Suddenly, thirty-four years later I'm retired and everyday is Saturday. Now, we're un-learning the habits developed in thirty-four years of church ministry, and re-learning the metrics of a totally new life schedule. One of the most recent un-learnings has been adjusting my personal relationship to the clock, calculator, and calendar (three points, wouldn't you know?). As an achiever, those three handy tools were the stuff of every day. You know, I still wear a watch. But I haven't used a calculator or calendar since October 31. In retrospect, I wish I had learned separation from these tyrants years earlier.

At the center of this re-learning is a constant: the Sabbath. Now, I'm no deep theologian and can only argue the edges of Old Testament law. But, for me, the Sabbath is a biblical concept more than a day of the week. In thirty-four years of pastoral service we've attempted to step away from the motions of life for quiet time with Him. Yes, of course, there was always a daily devotion and worship tiime, at least most of the time. There were many interruptions, some legitimate, others bogus. Still, a Sabbath day was usually factored into the plan of every week. It didn't always happen as planned. But, we knew to at least include Sabbath planning in our personal spiritual development.
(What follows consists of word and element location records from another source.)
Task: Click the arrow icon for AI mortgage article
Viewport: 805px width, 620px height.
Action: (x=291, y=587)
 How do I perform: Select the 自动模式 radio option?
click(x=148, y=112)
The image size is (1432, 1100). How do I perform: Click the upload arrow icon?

Today ministry expectations are extremely high, often unreasonable. For this reason many pastors and church staff members are constantly on the treadmill. The time commitments and church activity calendar often preclude a Sabbath time for the pastor or his family. As a result, many are running on empty. That so many churches don't provide for the personal spiritual development of their pastor, staff, and families is an indictment of our work-based system today, a theological error. Surely Jesus didn't intend for the individuals following in his steps to be automatons running on cruise control most of the time.

One day he saw the fatigue and stress weighing on his disciples. Mark recorded, "And he said to them, 'Come away by yourselves to a desolate place and rest a while'. For many were coming and going, and they had no leisure to even eat" (Mark 6:31).

It's a good word for these times, when 1,700 pastors are leaving the ministry every month. Many of them are stretched beyond their personal physical, emotional, and spiritual limits. So, here's a thought. If you're a church leader or member, insist that your staff and their families can step away from the mission grid on occasion. If you're a pastor, associational or denominational leader, teach the Sabbath every time you have a chance. If you're an active or retired pastor, embrace a pastor or church staff member and encourage them to step away for spiritual, physical, and emotional recover.

It's another constant. Learning, un-learning, and re-learning.